Pour y arriver, le PQ prévoit remettre en place les bureaux régionaux du ministère de l’Immigration - démantelés dans la démarche d’austérité du gouvernement libéral -, les associer aux acteurs économiques et employeurs des régions et créer une offre d’emplois disponibles à combler immédiatement partout en province.

Il suffirait dès lors de généraliser et d’ajuster l’approche du Programme de l’expérience québécoise qui permet de jumeler des employeurs avec des travailleurs ou des étudiants étrangers qui, une fois en emploi, obtiennent une voie rapide pour le certificat de sélection.

«L’offre d’emploi validée [par l’employeur], c’est la voie royale vers le succès», selon le chef péquiste.

Reconnaissance des diplômes

Un des obstacles importants à l’intégration, particulièrement dans les emplois plus spécialisés, demeure la reconnaissance des diplômes et, surtout, l’obtention de permis des ordres professionnels.

L’obtention du permis d’exercice dans certaines professions peut représenter des années de formation, d’examens et des déboursés de plusieurs milliers de dollars, ce qui en décourage plus d’un. Le taux d’abandon en cours de route a d’ailleurs atteint une moyenne de 55% entre 2010-2011 et 2014-2015.

Le PQ entend, d’une part, offrir un important soutien financier pour la durée de la mise à norme des candidats, aide qui sera remboursable une fois la reconnaissance obtenue, mais aussi et surtout bien avertir les candidats de la course à obstacles qui s’élève devant eux avant leur arrivée. «Il ne faut pas que ce soit la grande séduction et ensuite la grande déception», a illustré Jean-François Lisée.

Numérologie, charlatans et valeurs

Contrairement aux libéraux - dont le gouvernement prévoit 53 000 immigrants cette année - et aux caquistes, dont le programme place la barre à 40 000 nouveaux arrivants, la politique péquiste ne comprend pour l’instant aucune cible.

«Nous on refuse la numérologie», a répondu M. Lisée lorsqu’interrogé à cet effet. «Ceux qui vous disent qu’ils ont un chiffre, ce sont des charlatans», a-t-il renchéri, faisant valoir que des proportions massives des 53 000 immigrants du gouvernement Couillard quittent le Québec et raillant le chiffre de 40 000 de la CAQ. «François Legault, un matin, en se rasant, il a dit: je vais dire 40 000. Ça ne repose sur rien», a lancé le chef péquiste.

M. Lisée entend plutôt suivre la démarche proposée par la politique de son parti et, parallèlement, demander au vérificateur général d’évaluer ce que serait «une vitesse de croisière qui a de l’allure en fonction de nos besoins d’emploi et de nos capacités d’intégration».

Quant à l’idée de test des valeurs proposé par la CAQ, le Parti québécois la juge absurde, tant dans sa forme que dans son intention.

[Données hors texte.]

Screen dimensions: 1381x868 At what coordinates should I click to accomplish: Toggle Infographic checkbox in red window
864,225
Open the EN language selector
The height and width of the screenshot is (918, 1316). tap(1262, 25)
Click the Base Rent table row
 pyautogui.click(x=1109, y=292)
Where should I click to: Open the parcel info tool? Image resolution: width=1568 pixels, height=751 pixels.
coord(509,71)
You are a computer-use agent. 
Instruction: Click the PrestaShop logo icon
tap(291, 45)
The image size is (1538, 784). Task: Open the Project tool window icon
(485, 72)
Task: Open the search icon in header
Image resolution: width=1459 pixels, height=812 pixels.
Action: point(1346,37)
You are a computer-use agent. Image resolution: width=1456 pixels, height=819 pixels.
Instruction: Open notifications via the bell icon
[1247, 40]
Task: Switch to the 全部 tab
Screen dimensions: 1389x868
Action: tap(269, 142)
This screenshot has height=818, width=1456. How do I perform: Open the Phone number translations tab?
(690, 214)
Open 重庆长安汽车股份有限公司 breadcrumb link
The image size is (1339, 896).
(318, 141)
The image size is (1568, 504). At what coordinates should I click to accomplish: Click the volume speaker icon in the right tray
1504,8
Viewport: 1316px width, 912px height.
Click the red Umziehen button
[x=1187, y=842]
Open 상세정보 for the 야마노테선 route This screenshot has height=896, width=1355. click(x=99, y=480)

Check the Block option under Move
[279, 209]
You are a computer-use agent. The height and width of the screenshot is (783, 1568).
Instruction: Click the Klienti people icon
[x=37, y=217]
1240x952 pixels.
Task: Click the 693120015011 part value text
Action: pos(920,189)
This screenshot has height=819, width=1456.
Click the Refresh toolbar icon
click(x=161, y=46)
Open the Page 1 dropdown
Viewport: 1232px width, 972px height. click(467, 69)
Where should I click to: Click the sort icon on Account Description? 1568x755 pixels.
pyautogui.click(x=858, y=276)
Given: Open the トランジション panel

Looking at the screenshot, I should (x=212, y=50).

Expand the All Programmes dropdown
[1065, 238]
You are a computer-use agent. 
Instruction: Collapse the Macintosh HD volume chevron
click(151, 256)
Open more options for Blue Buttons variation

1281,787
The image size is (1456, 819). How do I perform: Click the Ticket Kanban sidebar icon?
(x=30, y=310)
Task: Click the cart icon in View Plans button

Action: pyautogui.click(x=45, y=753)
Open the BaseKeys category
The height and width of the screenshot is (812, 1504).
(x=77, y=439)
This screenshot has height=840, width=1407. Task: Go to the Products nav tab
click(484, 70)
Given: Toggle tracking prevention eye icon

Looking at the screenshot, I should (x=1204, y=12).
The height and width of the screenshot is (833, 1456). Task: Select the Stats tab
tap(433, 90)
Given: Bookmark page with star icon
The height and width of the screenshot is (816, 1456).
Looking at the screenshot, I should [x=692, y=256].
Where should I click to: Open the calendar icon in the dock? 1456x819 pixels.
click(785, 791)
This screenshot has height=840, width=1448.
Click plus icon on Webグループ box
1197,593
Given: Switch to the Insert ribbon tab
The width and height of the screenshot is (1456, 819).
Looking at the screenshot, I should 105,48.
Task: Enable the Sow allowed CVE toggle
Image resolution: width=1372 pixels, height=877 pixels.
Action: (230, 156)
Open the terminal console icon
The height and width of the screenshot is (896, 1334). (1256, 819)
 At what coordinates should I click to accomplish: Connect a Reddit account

D’une part, il souligne que de renvoyer un immigrant qui échouerait un tel test trois ou quatre ans après son arrivée est contraire aux lois canadiennes et qu’une telle provision serait assurément rejetée par Ottawa, qui a le dernier mot en la matière.

Mais surtout, le PQ rappelle que depuis plusieurs années le Québec oblige les candidats à l’immigration à signer une déclaration des valeurs.